Но постоянное обращение к пассажу Платона объясняется тем, что в известной нам античной литературе нет других столь выразительных жалоб, где были бы ссылки на связь между сведением леса и закарстованием. В отличие от Нового времени с его «лесными» жалобами, письменное наследие Античности не богато тревожными сигналами по поводу вырубок леса, хотя деревья и тогда ценились высоко. Одно из немногих указаний на масштабные вырубки лесов принадлежит Эратосфену и сохранено Страбоном [137] . Эратосфен говорит о том, что равнины Кипра прежде были покрыты густыми лесами, но затем эти леса поредели, потому что в дереве нуждались плавильные заводы и судостроение. Однако главная мысль этого текста другая: «Хотя здесь потребляли невероятные массы дерева, но никоим образом и никаким человеческим изобретением лес не мог быть сведен полностью». Еще на исходе Античности Аммиан Марцеллин писал, что Кипр может построить за счет собственных ресурсов целое торговое судно. Видимо, не многие греческие острова в то время были в состоянии это сделать, так что здесь видны признаки благополучия высокоствольных лесов (см. примеч. 114). Британский историк Рассел Мейгс (1902–1989), автор наиболее фундаментального исследования о «деревьях и лесах» античного Средиземноморья, придерживался мнения, что, каковы бы ни были площади лесов в античный период (точных сведений о них у нас нет), но в соответствии с потребностями людей того времени леса им должно было хватить до конца Античности. Он имел в виду, что сцену античной истории нужно представлять себе куда более лесистой, чем современные ландшафты (см. примеч. 115). Если это так, то вопрос о сведении лесов смещается ближе к сегодняшнему дню.

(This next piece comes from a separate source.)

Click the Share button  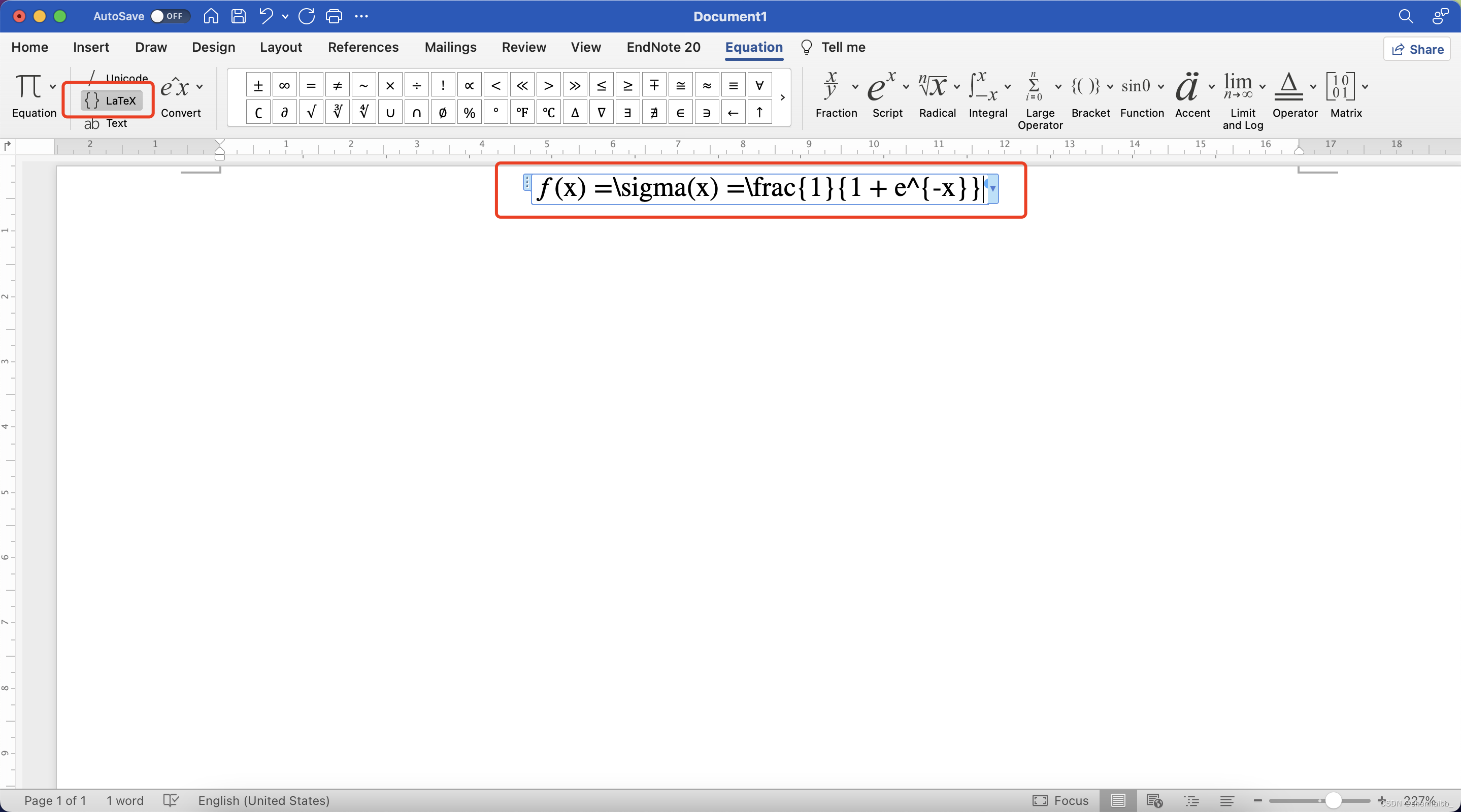tap(1417, 49)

Но может быть, проблемы вообще нет? Бродель, настолько очарованный, по его собственному признанию, «величественной неподвижностью» Средиземного моря, что «долговременность» (longue duree) описанных им форм жизни граничит с безвременьем, склонен видеть за текстами источников вечно неизменный или почти неизменный ландшафт Средиземноморья, где доход с земли всегда был довольно скудным по сравнению с более тучными северными регионами (см. примеч. 116).

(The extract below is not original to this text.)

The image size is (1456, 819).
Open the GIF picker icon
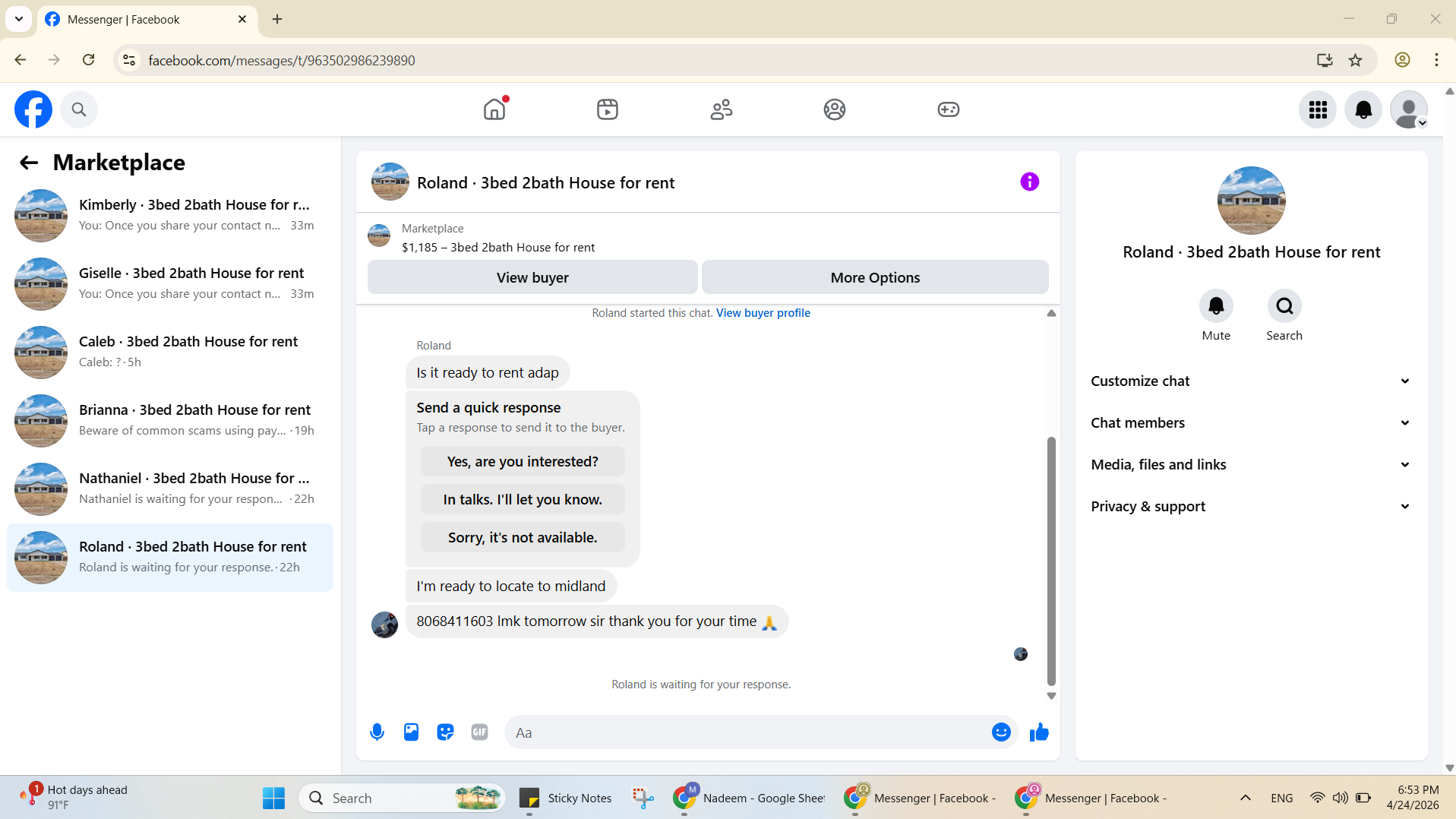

Гораздо более резко критикует «теорию разоренного ландшафта» английский историк леса Оливер Рекхем, проводивший исследования на Крите. Он подвергает сомнению все расхожие толкования. Средиземноморский ландшафт вовсе не везде так экологически неустойчив, как принято считать с давних пор: Крит, например, зарекомендовал себя в целом довольно крепким. Турист имеет полное право радоваться пейзажу: ландшафт, который его окружает, за исключением вмешательств самого последнего времени, вовсе не изуродован, он такой, каким был с незапамятных времен. «Леса» античных авторов – это вовсе не высокоствольные леса в североевропейском понимании. За этим словом может скрываться даже маквис, а почву маквис удерживает лучше, чем иной высокоствольный лес. И вообще, вырубка лесов не автоматически ведет за собой эрозию и опустошение: на осветленных склонах произрастает немало растений. Овцы и козы тоже не всегда вредны для леса, при желании люди вполне могут уследить за ними. В Греции, по крайней мере, была традиция присматривать за овцами и козами. И не надо забывать: когда над животными еще не надзирали люди, они паслись «по собственному усмотрению» и размножались настолько, насколько позволяли им кормовые ресурсы. «Крит подвергался “перевыпасу” в течение 2 млн лет», – этим ироничным замечанием Рекхем отвечает на теории перевыпаса в Средиземноморье. Не коза, а пришедший много позже бульдозер стал подлинным агентом эрозии (см. примеч. 117).